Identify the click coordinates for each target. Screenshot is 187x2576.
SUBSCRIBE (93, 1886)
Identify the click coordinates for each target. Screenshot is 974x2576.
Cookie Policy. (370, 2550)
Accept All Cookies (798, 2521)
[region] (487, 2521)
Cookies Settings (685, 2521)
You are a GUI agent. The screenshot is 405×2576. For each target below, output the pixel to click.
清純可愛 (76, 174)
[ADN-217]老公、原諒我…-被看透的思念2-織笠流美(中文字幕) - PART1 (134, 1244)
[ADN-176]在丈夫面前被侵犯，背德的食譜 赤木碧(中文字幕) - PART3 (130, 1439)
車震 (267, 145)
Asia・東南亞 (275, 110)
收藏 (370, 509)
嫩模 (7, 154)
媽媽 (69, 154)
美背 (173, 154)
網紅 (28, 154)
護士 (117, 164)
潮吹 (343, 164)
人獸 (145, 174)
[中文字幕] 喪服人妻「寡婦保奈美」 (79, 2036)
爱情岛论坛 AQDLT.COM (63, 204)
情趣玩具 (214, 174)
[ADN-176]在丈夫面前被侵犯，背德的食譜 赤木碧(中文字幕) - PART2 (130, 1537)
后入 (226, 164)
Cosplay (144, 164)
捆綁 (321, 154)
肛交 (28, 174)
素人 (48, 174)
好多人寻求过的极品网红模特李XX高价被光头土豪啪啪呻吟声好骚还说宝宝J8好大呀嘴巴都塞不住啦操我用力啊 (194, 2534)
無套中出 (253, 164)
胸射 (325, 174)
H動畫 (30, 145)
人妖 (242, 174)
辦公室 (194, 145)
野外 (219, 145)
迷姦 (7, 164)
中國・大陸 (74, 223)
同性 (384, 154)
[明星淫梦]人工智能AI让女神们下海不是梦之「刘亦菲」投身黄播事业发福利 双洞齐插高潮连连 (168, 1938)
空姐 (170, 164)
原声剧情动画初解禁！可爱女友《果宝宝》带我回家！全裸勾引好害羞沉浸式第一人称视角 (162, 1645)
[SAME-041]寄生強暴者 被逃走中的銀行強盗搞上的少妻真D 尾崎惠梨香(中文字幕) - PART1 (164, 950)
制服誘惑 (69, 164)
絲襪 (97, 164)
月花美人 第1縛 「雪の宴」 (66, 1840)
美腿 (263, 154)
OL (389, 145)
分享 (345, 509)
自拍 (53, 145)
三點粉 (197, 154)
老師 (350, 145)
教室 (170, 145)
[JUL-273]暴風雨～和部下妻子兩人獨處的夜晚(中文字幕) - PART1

-------------------------

-- EXERCISE --
Please give an exact copy of the lines above, beginning with the line containing "Screenshot is 974x2576." and running through the line containing "[ADN-217]老公、原諒我…-被看透的思念2-織笠流美(中文字幕) - PART1", and of no other lines.

-- RESULT OF THIS EXERCISE --
Identify the click coordinates for each target. Screenshot is 974x2576.
Cookie Policy. (370, 2550)
Accept All Cookies (798, 2521)
[region] (487, 2521)
Cookies Settings (685, 2521)
You are a GUI agent. The screenshot is 405×2576. For each target below, output the pixel to click.
清純可愛 (76, 174)
[ADN-217]老公、原諒我…-被看透的思念2-織笠流美(中文字幕) - PART1 (134, 1244)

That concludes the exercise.